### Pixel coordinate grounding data
..............................
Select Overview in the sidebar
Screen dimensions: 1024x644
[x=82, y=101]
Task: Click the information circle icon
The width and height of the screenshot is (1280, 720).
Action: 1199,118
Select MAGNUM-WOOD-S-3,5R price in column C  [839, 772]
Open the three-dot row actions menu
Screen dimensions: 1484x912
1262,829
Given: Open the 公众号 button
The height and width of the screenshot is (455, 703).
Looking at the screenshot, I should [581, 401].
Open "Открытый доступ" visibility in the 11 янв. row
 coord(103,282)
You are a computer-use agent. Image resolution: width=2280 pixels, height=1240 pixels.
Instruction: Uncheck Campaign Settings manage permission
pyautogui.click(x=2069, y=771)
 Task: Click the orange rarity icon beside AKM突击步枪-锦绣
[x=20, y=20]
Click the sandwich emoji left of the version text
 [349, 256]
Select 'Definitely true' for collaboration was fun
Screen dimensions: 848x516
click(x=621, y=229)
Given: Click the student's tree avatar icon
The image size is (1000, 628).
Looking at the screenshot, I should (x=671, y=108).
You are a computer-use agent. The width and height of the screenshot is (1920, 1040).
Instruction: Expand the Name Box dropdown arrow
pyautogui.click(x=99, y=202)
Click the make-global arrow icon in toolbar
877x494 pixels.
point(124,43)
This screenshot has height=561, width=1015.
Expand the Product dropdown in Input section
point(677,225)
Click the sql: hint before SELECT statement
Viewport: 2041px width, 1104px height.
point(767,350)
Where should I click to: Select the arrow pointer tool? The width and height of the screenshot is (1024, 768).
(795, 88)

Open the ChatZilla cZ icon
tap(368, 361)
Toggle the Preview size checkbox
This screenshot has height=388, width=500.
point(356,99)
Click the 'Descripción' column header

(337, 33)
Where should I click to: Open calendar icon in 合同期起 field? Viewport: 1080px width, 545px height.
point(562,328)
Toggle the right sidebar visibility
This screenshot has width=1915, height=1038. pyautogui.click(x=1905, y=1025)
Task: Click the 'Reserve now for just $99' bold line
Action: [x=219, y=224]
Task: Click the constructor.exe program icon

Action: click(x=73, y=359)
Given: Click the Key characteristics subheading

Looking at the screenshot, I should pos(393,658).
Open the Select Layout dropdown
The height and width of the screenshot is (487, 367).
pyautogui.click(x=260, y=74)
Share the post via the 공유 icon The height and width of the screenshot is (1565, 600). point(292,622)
..............................
### Task instructions
Where in the records does the word "computer" appear? Copy each line that holds it.

### Your response
You are a computer-use agent. Image resolution: width=2280 pixels, height=1240 pixels.
You are a computer-use agent. The width and height of the screenshot is (1920, 1040).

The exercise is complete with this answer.